The spectral Harper seemed taken aback. “What is this?”

Dain snorted. “It’s a ridiculous conspiracy theory! They accused Mirt of being a traitor, but I think the truth of it is that they are the traitors!”

“We told you that Mirt had been compromised and that he needed help!” Theren shouted.

“Help that the Blackstaff is now providing,” Kora stated simply, laying a calming hand on Theren’s shoulder.

“The Blackstaff?”

“Dain wouldn’t do anything,” Theren said. “So we went to Vajra.”

“Surely someone here other than we are close to the Blackstaff and can verify the truth?” Kora asked.

A murmur passed around the chamber.

Edana spoke up. “The point is that you recruited Kora and promoted Kora because she is wise and kind and just. I became a Harper because of her. And if you don’t trust her judgment, then I have been misled about what it means to be a Harper. She is the best of you!”

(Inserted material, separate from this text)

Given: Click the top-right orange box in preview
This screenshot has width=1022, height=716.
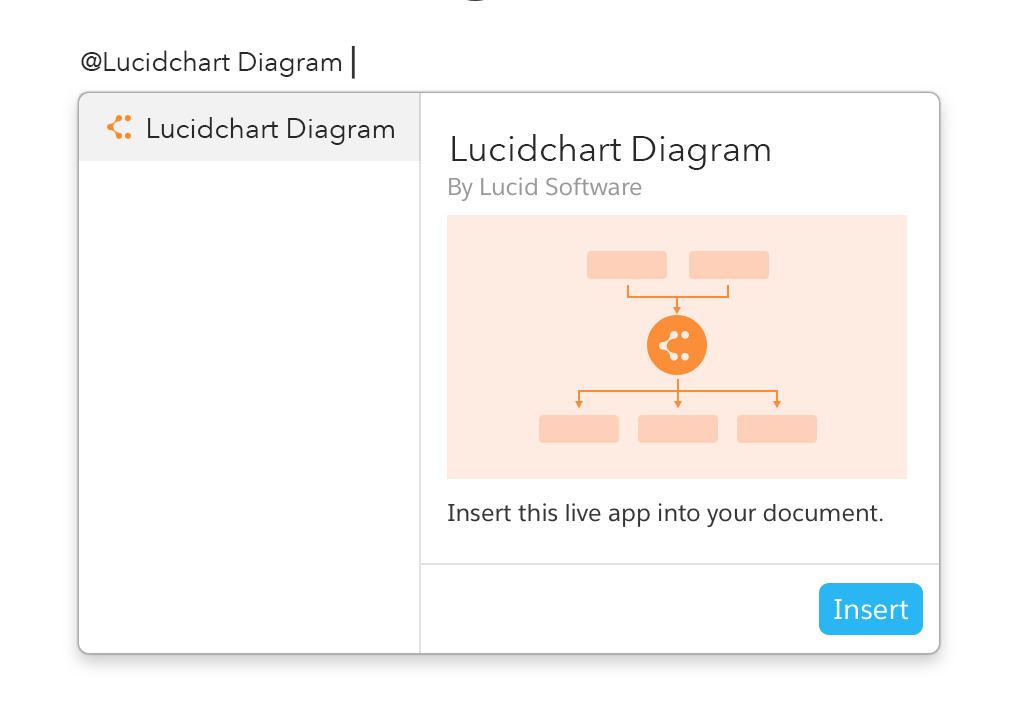Looking at the screenshot, I should pyautogui.click(x=728, y=264).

The High Harper floated back a few paces. At some unspoken signal, two of the gathered Harpers stepped forward. The rest stepped back. The broken circle looked around at each other, there were nods, and then the two who had stepped forward also stepped back, as if to form a concensus.

“I see,” the High Harper said, coming forward again. “You have been found… innocent. And justified in your actions. Here is my judgment upon you: Brightcandle Kora, you will be taking over responsibility for the North Ward.” (“Oh shit,” Kora murmured.) “You will begin your work with your fellow Harpshadows. You have much work to do and we trust your judgement.” She turned to Dain. “Dain, we understand your concerns. But perhaps it will be best if Brightcandle Kora is allowed the… how did you put it, Pashar? The… initiative to follow her own instincts, in the Harper fashion.”

Kora bowed her head, uncertain of what she truly thought or felt, but certain in this: “You will not regret this.”

One of the Harper lords stepped forward from the circle and lowered his hood. It was… Mattrim Three-Strings, the bard from their own tavern. He winked and led them out of the cavern and back to the wall onto Waterdeep Way. “We’ll talk later,” he said, and then vanished in to the crowds.

Harper Pin - Forgotten Realms

KISS AND TELL

“Mattrim Three-Strings?!” Kitti shouted. “That’s amazing!”

They had just finished telling her the tale of their trial. Kora still seemed a little shellshocked. Kittisoth pushed a glass of whiskey over to her.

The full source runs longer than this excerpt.